When it comes to food, I subscribe to the following formula “Good Things Are Found in Weird Places,” and to the related formula “The Older the Weirder.”

That’s why I have been cooking out of Auguste Escoffier’s monumental cookbook, “Le Guide Culinaire.” Published in 1903, the guide contains 5,012 recipes, each described in the space of a small paragraph, without details, as if he had scribbled them down in the kitchen while racing around sauteing tongues and livers for his guests at the Savoy Hotel in fin-de-siecle London.

There are all manner of oddities to be found in Escoffier’s book, including such quirky dishes as tangerines, hollowed out and stuffed with cold, roasted buntings and meat jelly (#3738), and boiled calf’s udder, which apparently tastes nice with a lard stuffing and a garnish of fresh spinach (#2725). I haven’t cooked those dishes yet (although I’m not promising not to cook them), but I have learned a great deal of useful information from the “Guide,” one of which is the proper way to saute a chicken.

To wit: begin with a chicken. Cut said chicken into four pieces. To cut up a chicken, begin by cutting the legs off where the thigh attaches to the torso, and then cut lengthwise along the breastbone to remove the two breasts. (This allows for breast-people to eat breast, and leg-people to eat leg. I am a leg person.)

Do not remove the skin from the chicken. Removing the skin of a chicken is the culinary equivalent of shooting a man in the back. Just Don’t Do It.

Now preheat the oven to 400 F, and heat up one tablespoon each of oil and butter in a large skillet over medium heat. Salt and pepper both sides of the chicken. Lay them in the pan when the butter has stopped foaming. Brown the pieces on one side, and then turn them over to brown on the other side (which means golden brown, not brown brown). This should take about 10 minutes. Cover your skillet, and put it in the oven.

After about seven to 10 minutes, flip the pieces of chicken and finish cooking in the oven. The cooking time will vary here depending on the size of the pieces, so check them periodically by piercing them to see if the juices run clear. (Don’t pierce too much, because the juice is good and should stay on the inside, where it belongs.) Done chicken will also feel firm if you press on it. When it’s done, take it out of the oven. End Of Part One.

Chicken prepared this way will taste fantastic by itself. You can serve it with mashed potatoes, cooked vegetables, salad or whatever else is around. But if you have a desire to go further, there is much to be done in terms of sauces. Although the possibilities for sauces are endless, here is one option.

Remove the chicken from the pan in which it was cooked. Pour off some of the oil that will have accumulated in the pan. Place it over medium high heat with one tablespoon of butter and two tablespoons minced shallots. Saute them until they are golden, and then add one cup each white wine and chicken stock (you can use bouillon cubes, canned broth, or preferably, homemade stock).
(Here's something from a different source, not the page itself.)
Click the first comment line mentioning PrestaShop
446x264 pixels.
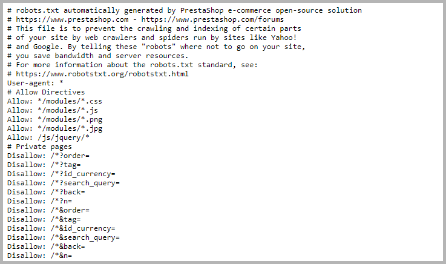[x=185, y=10]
Scrape the pan in order to incorporate the bits that have stuck to the bottom. Add one tablespoon chopped tarragon to the liquid, and let the sauce reduce.
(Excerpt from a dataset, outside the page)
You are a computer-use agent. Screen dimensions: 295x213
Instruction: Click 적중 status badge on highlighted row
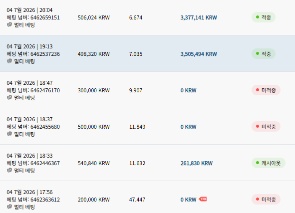click(264, 54)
When the sauce has reduced by about half, add one tablespoon of butter and let reduce further. Taste the sauce for seasoning, add salt and pepper as needed and put the chicken back into the pan for about five minutes.

Now you are ready to serve. Place a piece of chicken on each plate, spoon some sauce over it and garnish with chopped tarragon or parsley. Enjoy.

In general, the production of sauces in this manner is very straightforward: Use the same pan that you used for the chicken, saute some things (like shallots and mushrooms, for instance), add some liquids, add herbs and spices, reduce, add butter, etc. This outline can be tweaked in an infinite variety of ways and is itself just one of many procedures for the production of sauces that all taste good. And tasting, as Escoffier puts it, is a good way “to counteract the disastrous effects of the modern pace of living on people’s nerves.”